Parliamo di donne e Fiorito lo sa.

Quanta dipendenza nei suoi “ominicchi” si nota al cospetto degli obelischi, ognuno intarsiato di storia, a bordo strada! L’incapacità di esprimere amore e rispetto si tramuta in sollazzo e inefficiente comunicazione di coscienza, insomma un branco di automi accomunati da impotenza intellettiva? Non credo. E’ un’esasperazione dell’indolenza che colora i lati peggiori, costruendo storie aride con gente inaccessibile che deve necessariamente distrarsi da qualcosa, creando esperienze trasparenti da assemblare come lego componibili di una vita altrettanto trasparente.

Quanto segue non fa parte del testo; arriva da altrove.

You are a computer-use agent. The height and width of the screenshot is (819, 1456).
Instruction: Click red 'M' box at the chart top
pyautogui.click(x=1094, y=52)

Uomini brancolanti e donne graffite nelle trame delle pagine; la notte di Natale non può che essere intima, calda, onesta, e non è solo questione di accordo etico, lo sappiamo tutti o almeno quasi, tranne chi si ostina ad andare controcorrente senza sapere però da che lato soffia il vento. Non mi va di trascurare le emozioni. Musica, alcol e sesso si intrecciano freddamente per una vendetta da consumare, non c’è un senso così, ne’ un epilogo sicuro. Come negli altri paragrafi.

Quindi ok, leggiamo Esche come un prodotto sperimentale che ha bisogno di forte senso critico, per gestirne il contenuto e scegliamo un punto di vista da proporre per dibattere su tutto questo bel materiale usato per la costruzione, sempre attenta a non nuocere minimamente alla leggibilità.
Nervosismo e confusione da rimescolare e ordinare in attesa di risposte.